Upon regaining the legal rights to his band’s catalog and name, Jerry and Doyle’s first act was to compile a four-disc box set of crucial Misfits material, appropriately issued in a coffin-shaped box by Caroline Records in 1996. “The whole purpose of the box, as far as I was concerned, was to make the rest of the unofficial ’80s catalog worthless as far as musical value went. The box also helped take care of the bootlegging problem: now you’ve got the box you’ve got 104 original tracks mixed and mastered the way they were intended to be.”

Jerry and Doyle also wasted no time in assembling a new live band, recruiting drummer Dr. Chud and singer Michale Graves to round out their new line-up. The revitalized ensemble has played two European tours to date under the Misfits moniker, as well as an East Coast headlining tour. The four-piece is currently in the middle of a 14-show regional jaunt that stops at Bogie’s on Saturday night, then will take a short break before embarking on a major summer tour with Megadeth. In concert, the new band has been offering lengthy sets that mix equal portions of vintage Danzig-era material with new works from the recent Geffen Records release, American Psycho.

After years of laboring on small and self-run labels, Jerry Only finds himself particularly gratified by the financial and creative support that came with the major-label record deal for American Psycho. “What Geffen does is they try to make me famous. What I try and do is help them,” explains Only, laughing. “And I think that we’ve earned the right to enjoy the benefits of the deal, y’know? So if anyone’s got any political or social dilemma about it, I just tell ’em to chill out and enjoy it, ’cause I certainly am. And Geffen has really been great to us, they’ve just done everything that we’ve asked them to do . . . even the bubblegum cards.”

Bubblegum cards? “Yeah, Geffen did this five-card set for us that tells the story of the band and has each of our pictures on a card. And after all these years of making music, I don’t even feel like the CD release is as big to me as these bubblegum cards are. I mean, people ask me ‘How will you know when you’re a success?’ and I say ‘I think I am now, ’cause I’ve got my own trading card.’

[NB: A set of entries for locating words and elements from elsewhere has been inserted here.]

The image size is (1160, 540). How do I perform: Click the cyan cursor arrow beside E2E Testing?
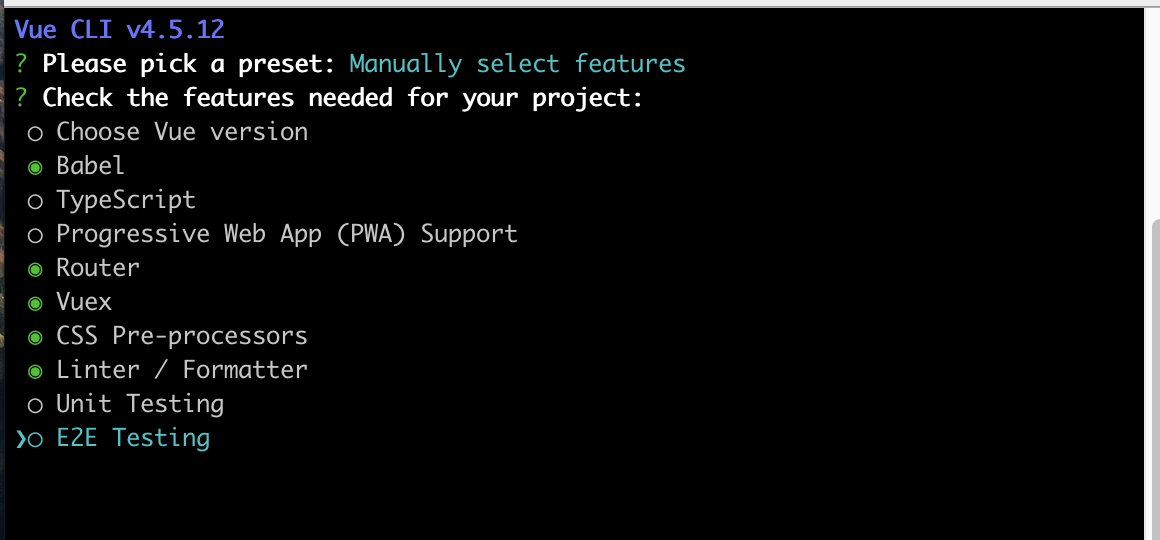[20, 440]
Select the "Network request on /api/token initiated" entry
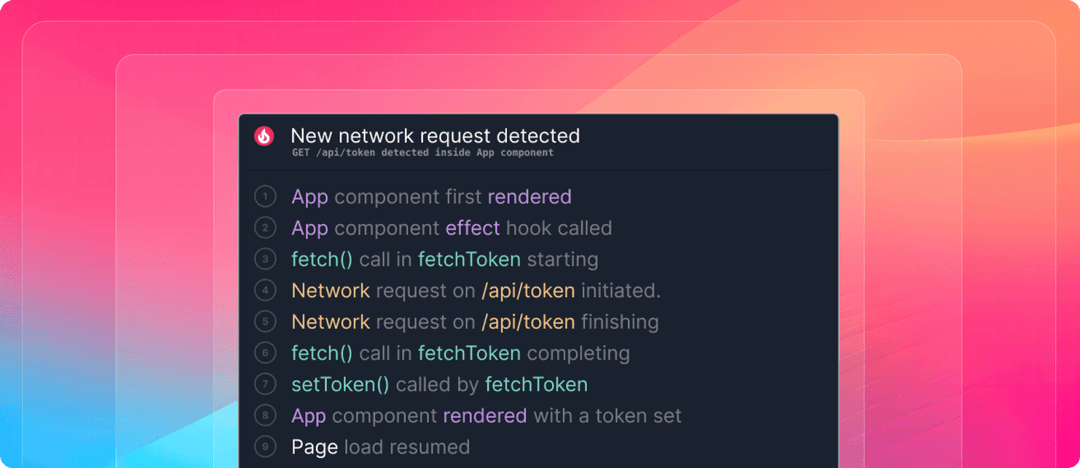 pyautogui.click(x=476, y=291)
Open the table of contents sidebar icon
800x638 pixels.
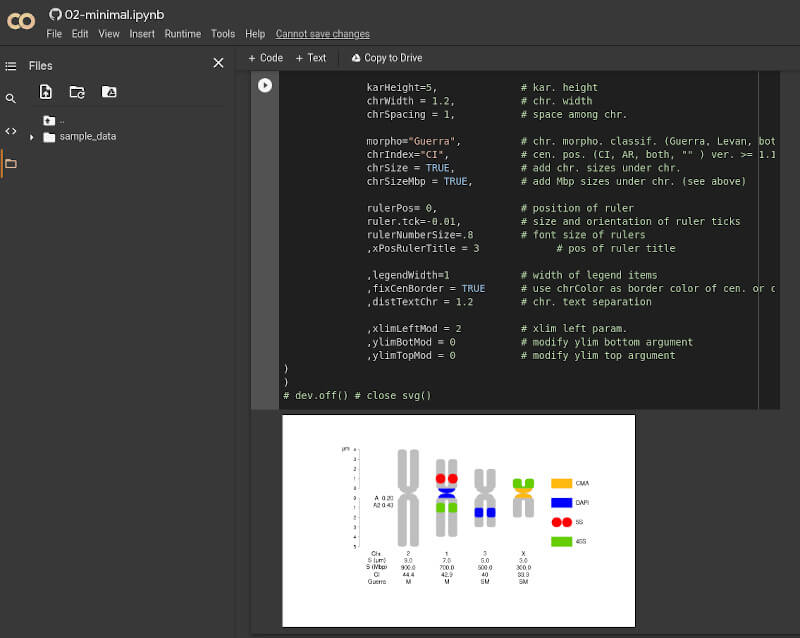11,66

“Or here’s another way I can tell I’m a success: the other night my son, who’s 11 years old, starts yelling from his room ‘Dad! Dad! Come in here!’ and I’m thinking ‘Oh god, what’s up, has he got a giant raccoon or something crawling into his window? Am I gonna have to fight some fierce animal?’ But I get to his room and he’s watching professional wrestling, watching these two bald guys called the Headbangers–and one of ’em’s got a Misfits shirt on! And the Headbangers are jumping all over some guy and we’re going crazy yelling ‘Get him! Get him!’ and just having a great time. So, y’know, it’s hard paying the bills sometimes, but I got a trading card and I can tell my son to wear his Misfits shirt so he’ll grow up strong like the Headbangers . . . so life’s really pretty good these days as far as I’m concerned.”